En su texto, desmiente que dijera jamás que "los derechos humanos son una cojudez" (palabrota peruana equivalente a la española gilipollez) y afirma que, en realidad, a quien aplicó tal grosería fue sólo a la Coordinadora de Derechos Humanos, una institución dirigida por una ex religiosa española, Pilar Coll, que durante los años de las grandes matanzas perpetradas por la dictadura fujimorista llevó a cabo una admirable campaña de denuncia de los crímenes, torturas y desapariciones que se cometían con el pretexto de la lucha contra Sendero Luminoso. (La Comisión de la Verdad, que presidió el ex rector de la Pontificia Universidad Católica del Perú, Salomón Lerner, ha documentado estas atrocidades).
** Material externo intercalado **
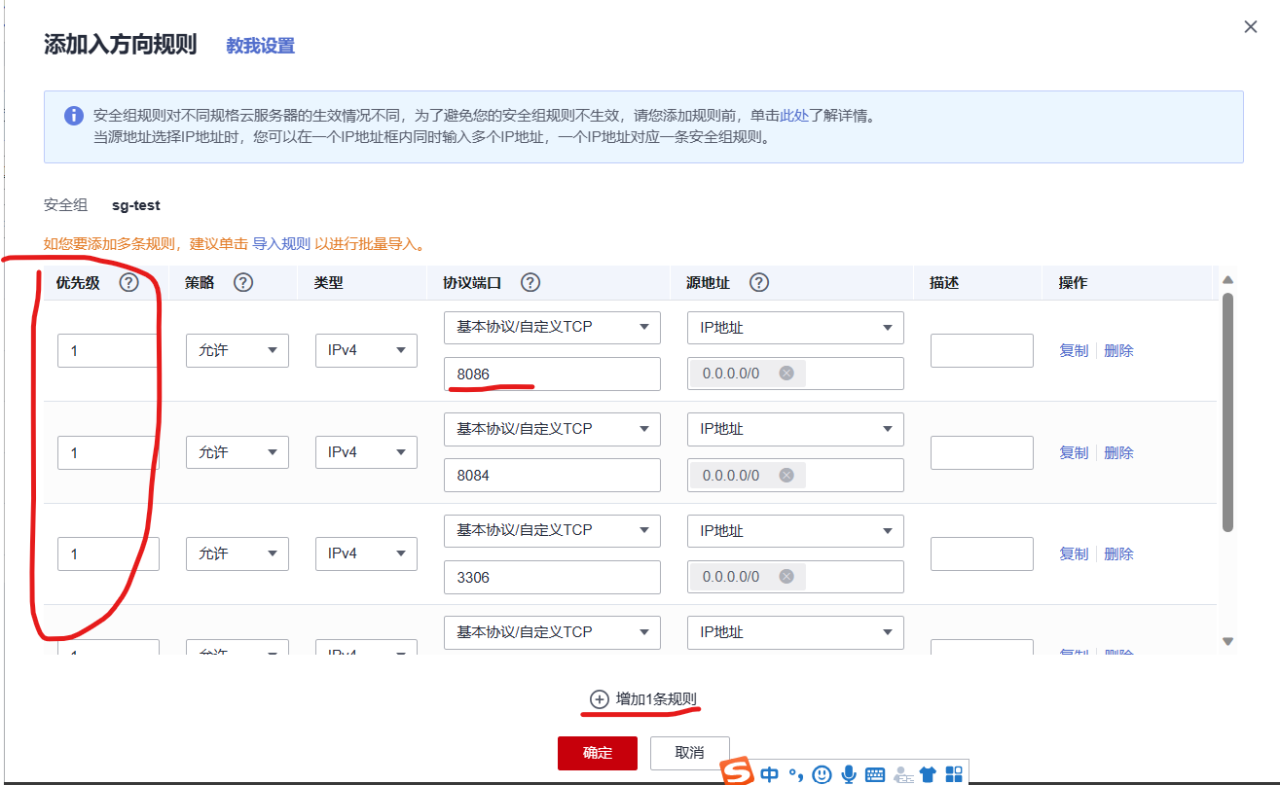
Task: Open the Sogou toolbox grid icon
Action: click(x=953, y=773)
El cardenal Cipriani desmiente, además, que durante la dictadura hubiera guardado silencio frente a uno de los crímenes colectivos más abyectos cometidos por Fujimori y sus cómplices: la esterilización, mediante engaños, de unas 300.000 campesinas a las que, por orden del dictador, los equipos del Ministerio de Salud ligaron las trompas o castraron, asegurándoles que se trataba de simples vacunas o de una medida que sólo temporalmente les impediría concebir. ¿Cómo es que nadie se enteró en el Perú de que el arzobispo había encontrado reprobables estos atropellos? Porque en vez de protestar públicamente ¡se limitó a hacerlo en privado, es decir, susurrando con discreción su protesta en el pabellón de la oreja del dictador!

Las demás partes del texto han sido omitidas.